# CS162 Operating Systems and Systems Programming Lecture 14

Memory 1: Virtual Memory, Segments and Page Tables

March 7<sup>th</sup>, 2023

Prof. John Kubiatowicz

http://cs162.eecs.Berkeley.edu

## Recall: Four requirements for occurrence of Deadlock

#### Mutual exclusion

Only one thread at a time can use a resource.

#### Hold and wait

 Thread holding at least one resource is waiting to acquire additional resources held by other threads

#### No preemption

 Resources are released only voluntarily by the thread holding the resource, after thread is finished with it

#### Circular wait

- There exists a set  $\{T_1, ..., T_n\}$  of waiting threads
  - »  $T_1$  is waiting for a resource that is held by  $T_2$
  - »  $T_2$  is waiting for a resource that is held by  $T_3$
  - **»** ...
  - »  $T_n$  is waiting for a resource that is held by  $T_1$

#### Virtualizing Resources



- Physical Reality: Different Processes/Threads share the same hardware
  - Need to multiplex CPU (Just finished: scheduling)
  - Need to multiplex use of Memory (starting today)
  - Need to multiplex disk and devices (later in term)
- Why worry about memory sharing?
  - The complete working state of a process and/or kernel is defined by its data in memory (and registers)
  - Consequently, cannot just let different threads of control use the same memory
     Physics: two different pieces of data cannot occupy the same locations in memory
  - Probably don't want different threads to even have access to each other's memory if in different processes (protection)

## Important Aspects of Memory Multiplexing

#### • Protection:

- Prevent access to private memory of other processes
  - » Different pages of memory can be given special behavior (Read Only, Invisible to user programs, etc).
  - » Kernel data protected from User programs
  - » Programs protected from themselves

#### Translation:

- Ability to translate accesses from one address space (virtual) to a different one (physical)
- When translation exists, processor uses virtual addresses, physical memory uses physical addresses
- Side effects:
  - » Can be used to avoid overlap
  - » Can be used to give uniform view of memory to programs

#### Controlled overlap:

- Separate state of threads should not collide in physical memory.
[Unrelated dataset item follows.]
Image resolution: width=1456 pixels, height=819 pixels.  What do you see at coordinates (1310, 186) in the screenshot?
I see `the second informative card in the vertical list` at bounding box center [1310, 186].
Obviously, unexpected overlap causes chaos!
- Conversely, would like the ability to overlap when desired (for communication)

## Alternative View: Interposing on Process Behavior

- OS interposes on process' I/O operations
  - How? All I/O happens via syscalls.
- OS interposes on process' CPU usage
  - How? Interrupt lets OS preempt current thread
- Question: How can the OS interpose on process' memory accesses?
  - Too slow for the OS to interpose every memory access
  - Translation: hardware support to accelerate the common case
  - Page fault: uncommon cases trap to the OS to handle

#### Recall: Four Fundamental OS Concepts

- Thread: Execution Context
  - Fully describes program state
  - Program Counter, Registers, Execution Flags, Stack
- Address space (with or w/o translation)
  - Set of memory addresses accessible to program (for read or write)
  - May be distinct from memory space of the physical machine (in which case programs operate in a virtual address space)
- Process: an instance of a running program
  - Protected Address Space + One or more Threads
- Dual mode operation / Protection
  - Only the "system" has the ability to access certain resources
  - Combined with translation, isolates programs from each other and the OS from programs

#### THE BASICS: Address/Address Space



- What is 2<sup>10</sup> bytes (where a byte is appreviated as "B")?
  - $-2^{10}$  B = 1024B = 1 KB (for memory, 1K = 1024, *not* 1000)
- How many bits to address each byte of 4KB page?
  - $4KB = 4 \times 1KB = 4 \times 2^{10} = 2^{12} \implies 12 \text{ bits}$
- How much memory can be addressed with 20 bits? 32 bits? 64 bits?
  - Use 2k

# Address Space, Process Virtual Address Space

- Definition: Set of accessible addresses and the state associated with them
  - $-2^{32}$  = ~4 billion **bytes** on a 32-bit machine
- How many 32-bit numbers fit in this address space?
  - -32-bits = 4 bytes, so  $2^{32}/4 = 2^{30} = \sim 1$  billion
- What happens when processor reads or writes to an address?
  - Perhaps acts like regular memory
  - Perhaps causes I/O operation
    - » (Memory-mapped I/O)
  - Causes program to abort (segfault)?
  - Communicate with another program

— . . .



## Recall: Process Address Space: typical structure



#### Recall: Uniprogramming

- Uniprogramming (no Translation or Protection)
  - Application always runs at same place in physical memory since only one application at a time
  - Application can access any physical address

Operating System Application 0xFFFFFFF

Valid 32-bit Addresses

0x0000000



Application given illusion of dedicated machine by giving it reality of a dedicated machine

#### **Primitive Multiprogramming**

- Multiprogramming without Translation or Protection
  - Must somehow prevent address overlap between threads

Operating System 0xFFFFFFF

MICROSOFT. WINDOWS. Version 3.1

> Copyright © Microsoft Corporation 1905-1992. All Rights Reserved.

Application2

Application1

0x00020000

0x00000000

- Use Loader/Linker: Adjust addresses while program loaded into memory (loads, stores, jumps)
  - » Everything adjusted to memory location of program
  - » Translation done by a linker-loader (relocation)
  - » Common in early days (... till Windows 3.x, 95?)
- With this solution, no protection: bugs in any program can cause other programs to crash or even the OS

#### Binding of Instructions and Data to Memory



### Binding of Instructions and Data to Memory



#### Second copy of program from previous example



Need address translation!

# Second copy of program from previous example



Compile time, Link/Load time, or Execution time?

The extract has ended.